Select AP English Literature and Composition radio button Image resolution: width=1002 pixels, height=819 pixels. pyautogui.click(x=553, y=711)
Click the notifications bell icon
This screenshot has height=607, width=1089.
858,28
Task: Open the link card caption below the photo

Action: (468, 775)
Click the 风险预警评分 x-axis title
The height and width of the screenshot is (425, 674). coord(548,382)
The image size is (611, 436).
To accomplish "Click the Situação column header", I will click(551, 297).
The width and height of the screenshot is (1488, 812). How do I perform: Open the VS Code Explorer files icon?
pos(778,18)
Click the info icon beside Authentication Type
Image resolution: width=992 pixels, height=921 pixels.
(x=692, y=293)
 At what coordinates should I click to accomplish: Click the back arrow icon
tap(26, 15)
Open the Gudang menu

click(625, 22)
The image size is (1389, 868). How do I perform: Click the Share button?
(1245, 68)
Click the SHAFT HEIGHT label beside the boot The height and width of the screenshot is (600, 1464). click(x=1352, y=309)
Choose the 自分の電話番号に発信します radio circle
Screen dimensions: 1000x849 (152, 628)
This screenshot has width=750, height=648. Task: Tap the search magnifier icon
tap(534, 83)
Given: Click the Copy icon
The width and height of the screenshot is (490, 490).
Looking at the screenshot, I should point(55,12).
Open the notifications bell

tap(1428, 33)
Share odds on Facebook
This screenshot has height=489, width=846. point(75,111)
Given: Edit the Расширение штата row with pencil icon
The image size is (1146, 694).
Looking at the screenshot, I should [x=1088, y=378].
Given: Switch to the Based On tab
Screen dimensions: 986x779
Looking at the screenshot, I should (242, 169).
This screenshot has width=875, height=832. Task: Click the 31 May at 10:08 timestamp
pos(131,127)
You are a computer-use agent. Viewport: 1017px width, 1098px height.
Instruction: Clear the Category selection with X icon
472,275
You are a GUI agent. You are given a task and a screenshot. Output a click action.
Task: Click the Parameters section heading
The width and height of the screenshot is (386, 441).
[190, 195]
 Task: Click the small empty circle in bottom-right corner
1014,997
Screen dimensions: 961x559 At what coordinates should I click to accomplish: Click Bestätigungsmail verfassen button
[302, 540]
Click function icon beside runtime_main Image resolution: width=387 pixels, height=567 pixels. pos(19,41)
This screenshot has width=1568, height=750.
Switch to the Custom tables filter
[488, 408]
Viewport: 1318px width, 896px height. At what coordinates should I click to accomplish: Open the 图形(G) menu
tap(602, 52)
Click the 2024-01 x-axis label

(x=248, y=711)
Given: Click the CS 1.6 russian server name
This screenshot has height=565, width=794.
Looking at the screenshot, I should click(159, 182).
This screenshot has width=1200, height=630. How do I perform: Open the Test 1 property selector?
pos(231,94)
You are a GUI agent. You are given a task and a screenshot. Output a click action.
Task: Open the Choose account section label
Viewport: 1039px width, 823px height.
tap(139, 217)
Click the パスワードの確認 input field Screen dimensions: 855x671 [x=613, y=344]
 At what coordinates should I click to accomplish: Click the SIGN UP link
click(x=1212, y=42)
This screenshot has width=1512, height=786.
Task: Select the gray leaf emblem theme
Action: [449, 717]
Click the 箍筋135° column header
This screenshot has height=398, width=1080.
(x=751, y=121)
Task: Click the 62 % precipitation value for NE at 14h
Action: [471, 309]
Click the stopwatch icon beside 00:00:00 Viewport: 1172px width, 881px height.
----
» Aim
Output all of the items above as a JSON list of strings, with one string for each line and blank lines omitted.

» Reply to the task
[
  "Select AP English Literature and Composition radio button Image resolution: width=1002 pixels, height=819 pixels. pyautogui.click(x=553, y=711)",
  "Click the notifications bell icon",
  "This screenshot has height=607, width=1089.",
  "858,28",
  "Task: Open the link card caption below the photo",
  "Action: (468, 775)",
  "Click the 风险预警评分 x-axis title",
  "The height and width of the screenshot is (425, 674). coord(548,382)",
  "The image size is (611, 436).",
  "To accomplish \"Click the Situação column header\", I will click(551, 297).",
  "The width and height of the screenshot is (1488, 812). How do I perform: Open the VS Code Explorer files icon?",
  "pos(778,18)",
  "Click the info icon beside Authentication Type",
  "Image resolution: width=992 pixels, height=921 pixels.",
  "(x=692, y=293)",
  " At what coordinates should I click to accomplish: Click the back arrow icon",
  "tap(26, 15)",
  "Open the Gudang menu",
  "click(625, 22)",
  "The image size is (1389, 868). How do I perform: Click the Share button?",
  "(1245, 68)",
  "Click the SHAFT HEIGHT label beside the boot The height and width of the screenshot is (600, 1464). click(x=1352, y=309)",
  "Choose the 自分の電話番号に発信します radio circle",
  "Screen dimensions: 1000x849 (152, 628)",
  "This screenshot has width=750, height=648. Task: Tap the search magnifier icon",
  "tap(534, 83)",
  "Given: Click the Copy icon",
  "The width and height of the screenshot is (490, 490).",
  "Looking at the screenshot, I should point(55,12).",
  "Open the notifications bell",
  "tap(1428, 33)",
  "Share odds on Facebook",
  "This screenshot has height=489, width=846. point(75,111)",
  "Given: Edit the Расширение штата row with pencil icon",
  "The image size is (1146, 694).",
  "Looking at the screenshot, I should [x=1088, y=378].",
  "Given: Switch to the Based On tab",
  "Screen dimensions: 986x779",
  "Looking at the screenshot, I should (242, 169).",
  "This screenshot has width=875, height=832. Task: Click the 31 May at 10:08 timestamp",
  "pos(131,127)",
  "You are a computer-use agent. Viewport: 1017px width, 1098px height.",
  "Instruction: Clear the Category selection with X icon",
  "472,275",
  "You are a GUI agent. You are given a task and a screenshot. Output a click action.",
  "Task: Click the Parameters section heading",
  "The width and height of the screenshot is (386, 441).",
  "[190, 195]",
  " Task: Click the small empty circle in bottom-right corner",
  "1014,997",
  "Screen dimensions: 961x559 At what coordinates should I click to accomplish: Click Bestätigungsmail verfassen button",
  "[302, 540]",
  "Click function icon beside runtime_main Image resolution: width=387 pixels, height=567 pixels. pos(19,41)",
  "This screenshot has width=1568, height=750.",
  "Switch to the Custom tables filter",
  "[488, 408]",
  "Viewport: 1318px width, 896px height. At what coordinates should I click to accomplish: Open the 图形(G) menu",
  "tap(602, 52)",
  "Click the 2024-01 x-axis label",
  "(x=248, y=711)",
  "Given: Click the CS 1.6 russian server name",
  "This screenshot has height=565, width=794.",
  "Looking at the screenshot, I should click(159, 182).",
  "This screenshot has width=1200, height=630. How do I perform: Open the Test 1 property selector?",
  "pos(231,94)",
  "You are a GUI agent. You are given a task and a screenshot. Output a click action.",
  "Task: Open the Choose account section label",
  "Viewport: 1039px width, 823px height.",
  "tap(139, 217)",
  "Click the パスワードの確認 input field Screen dimensions: 855x671 [x=613, y=344]",
  " At what coordinates should I click to accomplish: Click the SIGN UP link",
  "click(x=1212, y=42)",
  "This screenshot has width=1512, height=786.",
  "Task: Select the gray leaf emblem theme",
  "Action: [449, 717]",
  "Click the 箍筋135° column header",
  "This screenshot has height=398, width=1080.",
  "(x=751, y=121)",
  "Task: Click the 62 % precipitation value for NE at 14h",
  "Action: [471, 309]",
  "Click the stopwatch icon beside 00:00:00 Viewport: 1172px width, 881px height."
]